Industry professionals have been feeling the crunch.
The CEO and co-founder of Nabis, California’s largest weed distribution company, Vince Ning, believes the situation will not improve anytime soon.
“We’re still not fully bottomed out,” Ning said.
Compiled data supports Ning’s argument. Sales of the drug dropped in the last two years. Even more alarming is that the number of legal growers and brands has declined by more than 70 percent since the substance first became legal. This compounds the problems caused by the emergence of fewer and fewer pot farms.
California’s Green Rush
These dire statistics significantly contradict the expectations economists predicted when the state entered its Green Rush in 2016. Numerous companies entered the growing and distribution markets, thinking such efforts would generate revenue left, right, and center.
One such entrepreneur is Nicole Skibola, who launched Cosmic View, a Sonoma County-based pot manufacturer specializing in various edible and medical products.
She and her mother invested much money and time into this undertaking.
Unfortunately, however, their vision was not rewarded.
Observers attribute the problem to the bureaucracy that ensued following marijuana’s legalization.

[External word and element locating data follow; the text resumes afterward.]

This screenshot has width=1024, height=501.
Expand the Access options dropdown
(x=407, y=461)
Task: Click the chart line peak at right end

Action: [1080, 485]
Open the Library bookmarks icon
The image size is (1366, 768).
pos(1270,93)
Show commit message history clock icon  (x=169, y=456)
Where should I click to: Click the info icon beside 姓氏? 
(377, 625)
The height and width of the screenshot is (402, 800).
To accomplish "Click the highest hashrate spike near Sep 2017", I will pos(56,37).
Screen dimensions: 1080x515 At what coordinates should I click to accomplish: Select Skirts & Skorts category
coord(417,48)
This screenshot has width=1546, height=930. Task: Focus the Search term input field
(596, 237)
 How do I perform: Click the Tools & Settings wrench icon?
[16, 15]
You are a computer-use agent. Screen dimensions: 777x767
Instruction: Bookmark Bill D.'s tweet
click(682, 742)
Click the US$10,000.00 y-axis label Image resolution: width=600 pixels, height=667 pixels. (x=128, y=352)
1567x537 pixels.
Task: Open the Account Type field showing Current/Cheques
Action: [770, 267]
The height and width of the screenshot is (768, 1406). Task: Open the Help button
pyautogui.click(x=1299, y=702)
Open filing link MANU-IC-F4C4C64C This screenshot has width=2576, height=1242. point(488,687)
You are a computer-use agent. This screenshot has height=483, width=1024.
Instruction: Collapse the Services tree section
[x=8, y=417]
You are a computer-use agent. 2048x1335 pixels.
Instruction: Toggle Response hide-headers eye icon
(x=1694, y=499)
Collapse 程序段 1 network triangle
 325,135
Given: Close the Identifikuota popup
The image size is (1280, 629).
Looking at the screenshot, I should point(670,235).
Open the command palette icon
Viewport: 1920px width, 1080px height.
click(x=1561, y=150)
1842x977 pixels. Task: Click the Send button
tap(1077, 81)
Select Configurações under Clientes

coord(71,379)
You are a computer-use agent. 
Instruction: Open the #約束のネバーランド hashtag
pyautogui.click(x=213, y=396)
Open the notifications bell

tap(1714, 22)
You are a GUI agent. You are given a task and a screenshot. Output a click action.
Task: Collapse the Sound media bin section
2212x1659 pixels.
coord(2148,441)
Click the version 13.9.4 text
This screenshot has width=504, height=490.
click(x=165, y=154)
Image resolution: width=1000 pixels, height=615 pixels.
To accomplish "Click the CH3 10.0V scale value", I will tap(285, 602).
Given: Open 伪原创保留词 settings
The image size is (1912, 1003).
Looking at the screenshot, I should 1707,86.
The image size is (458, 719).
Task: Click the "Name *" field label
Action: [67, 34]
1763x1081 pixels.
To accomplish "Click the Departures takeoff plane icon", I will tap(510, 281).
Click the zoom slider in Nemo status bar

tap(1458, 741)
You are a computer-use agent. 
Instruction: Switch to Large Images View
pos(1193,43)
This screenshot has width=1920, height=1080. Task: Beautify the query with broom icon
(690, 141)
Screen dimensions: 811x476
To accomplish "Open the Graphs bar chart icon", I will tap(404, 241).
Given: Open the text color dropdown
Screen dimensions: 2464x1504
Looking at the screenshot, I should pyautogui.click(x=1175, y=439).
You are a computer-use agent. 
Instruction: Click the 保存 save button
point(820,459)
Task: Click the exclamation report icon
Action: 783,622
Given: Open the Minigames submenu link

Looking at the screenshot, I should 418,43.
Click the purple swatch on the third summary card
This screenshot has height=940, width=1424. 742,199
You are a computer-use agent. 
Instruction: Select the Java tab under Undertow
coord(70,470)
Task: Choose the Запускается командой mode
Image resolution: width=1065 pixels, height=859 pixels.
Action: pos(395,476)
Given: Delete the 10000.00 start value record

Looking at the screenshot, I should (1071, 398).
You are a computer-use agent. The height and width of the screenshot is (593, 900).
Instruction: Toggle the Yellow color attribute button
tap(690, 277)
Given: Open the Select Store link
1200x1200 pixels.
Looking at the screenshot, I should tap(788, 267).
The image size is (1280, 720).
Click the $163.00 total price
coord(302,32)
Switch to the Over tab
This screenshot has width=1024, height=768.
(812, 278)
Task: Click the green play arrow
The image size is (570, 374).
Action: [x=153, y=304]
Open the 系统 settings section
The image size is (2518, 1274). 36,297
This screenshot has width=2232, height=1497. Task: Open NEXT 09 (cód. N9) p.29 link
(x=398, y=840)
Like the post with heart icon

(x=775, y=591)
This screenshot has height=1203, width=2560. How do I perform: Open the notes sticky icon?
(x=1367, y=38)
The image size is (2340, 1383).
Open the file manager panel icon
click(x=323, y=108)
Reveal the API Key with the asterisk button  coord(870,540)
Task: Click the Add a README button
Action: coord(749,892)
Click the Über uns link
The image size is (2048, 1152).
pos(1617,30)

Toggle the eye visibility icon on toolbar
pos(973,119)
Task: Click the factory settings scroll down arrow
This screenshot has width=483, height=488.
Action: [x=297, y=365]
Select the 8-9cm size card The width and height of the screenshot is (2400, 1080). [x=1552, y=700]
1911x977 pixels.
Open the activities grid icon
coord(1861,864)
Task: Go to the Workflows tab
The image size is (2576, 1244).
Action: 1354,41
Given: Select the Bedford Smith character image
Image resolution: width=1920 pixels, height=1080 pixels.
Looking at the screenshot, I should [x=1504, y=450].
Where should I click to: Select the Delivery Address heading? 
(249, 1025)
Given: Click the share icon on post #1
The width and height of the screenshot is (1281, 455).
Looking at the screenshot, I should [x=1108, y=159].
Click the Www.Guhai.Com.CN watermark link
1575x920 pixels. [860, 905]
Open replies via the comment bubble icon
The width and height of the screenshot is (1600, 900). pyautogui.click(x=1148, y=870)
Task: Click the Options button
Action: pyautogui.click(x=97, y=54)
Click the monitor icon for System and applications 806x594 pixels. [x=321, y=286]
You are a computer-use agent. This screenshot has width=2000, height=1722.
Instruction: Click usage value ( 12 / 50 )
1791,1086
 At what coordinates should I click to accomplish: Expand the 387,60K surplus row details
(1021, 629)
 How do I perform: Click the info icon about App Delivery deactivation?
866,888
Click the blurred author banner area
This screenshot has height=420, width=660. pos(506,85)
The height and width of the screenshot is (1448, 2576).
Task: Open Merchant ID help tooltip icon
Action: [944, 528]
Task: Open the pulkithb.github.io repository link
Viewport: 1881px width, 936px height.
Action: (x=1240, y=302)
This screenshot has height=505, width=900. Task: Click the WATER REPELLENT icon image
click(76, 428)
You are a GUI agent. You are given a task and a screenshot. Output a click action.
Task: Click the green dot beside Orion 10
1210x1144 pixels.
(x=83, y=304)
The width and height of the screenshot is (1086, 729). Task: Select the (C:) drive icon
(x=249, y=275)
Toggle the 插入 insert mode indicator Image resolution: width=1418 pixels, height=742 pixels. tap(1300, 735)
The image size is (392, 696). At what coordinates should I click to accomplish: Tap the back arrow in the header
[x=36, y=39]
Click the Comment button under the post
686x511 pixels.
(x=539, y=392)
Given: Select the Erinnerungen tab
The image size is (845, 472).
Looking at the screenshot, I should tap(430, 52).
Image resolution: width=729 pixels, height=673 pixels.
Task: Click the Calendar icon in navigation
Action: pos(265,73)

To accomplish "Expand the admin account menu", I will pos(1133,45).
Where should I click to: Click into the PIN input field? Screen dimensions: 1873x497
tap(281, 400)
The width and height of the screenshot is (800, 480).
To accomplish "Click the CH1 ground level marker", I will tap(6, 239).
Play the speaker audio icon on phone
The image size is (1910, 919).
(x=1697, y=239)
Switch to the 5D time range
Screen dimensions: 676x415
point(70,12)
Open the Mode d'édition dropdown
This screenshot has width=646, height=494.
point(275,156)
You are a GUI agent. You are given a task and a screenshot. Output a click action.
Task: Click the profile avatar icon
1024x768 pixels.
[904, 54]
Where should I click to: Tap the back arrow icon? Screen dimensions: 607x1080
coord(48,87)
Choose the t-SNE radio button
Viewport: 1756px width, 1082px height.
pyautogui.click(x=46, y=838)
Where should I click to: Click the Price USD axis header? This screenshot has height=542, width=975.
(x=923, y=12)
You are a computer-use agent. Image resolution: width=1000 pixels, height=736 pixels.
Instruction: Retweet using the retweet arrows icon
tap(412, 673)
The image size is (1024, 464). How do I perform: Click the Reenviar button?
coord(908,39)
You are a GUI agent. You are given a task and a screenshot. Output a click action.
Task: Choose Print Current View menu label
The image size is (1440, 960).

The 2016 legalization act awarded local officials control over regulations, giving city and municipal leaders governance regarding who they would grant licenses to. This resulted in expensive licensing fees and the surfacing of corruption.
“I think everybody got greedy,” said Dennis Bozanic, a former cannabis regulator in Santa Barbara.
California’s weed sales topped out at the beginning of 2021 and continue to travel southward. Currently, thousands of marijuana-related establishments have gone belly up, including Cosmic View.
“This is a conscious choice for us to no longer participate in what is a broken regulatory system,” Skibola said.
Weak Cannabis Sales
Currently, the state ranks 14th in statistics measuring annual retail sales per person, clocking in at only $129 estimated per resident. These bleak numbers have created notable market failures.
The declining demand for the product forced numerous pot farms out of business. In turn, distributors were no longer being paid because they had no product to give out. Struggles came full circle when many sellers found themselves either out of commission or teetering on the brink of disaster.
A recent report from the California Department of Tax and Fee Administration stated that 15 percent of all retailers and distributors stand in default on their tax bills.
The Future of California’s Legal Pot Market
Some argue that the pot market can be viable again if bureaucratic and financial problems are resolved, given the state’s size and potential to attract industry professionals.
The only good or sure thing is that marijuana is not going anywhere anytime soon.
Ning suggests that surviving businesses may survive over the long haul because they will face less competition than they did before.
“More people continue to adopt cannabis every day into their lives,” Ning said. “Someone has to serve them and, if there’s fewer operators out there to do so and times are getting tough, with consolidation happening there’s going to be only so many players that will last.”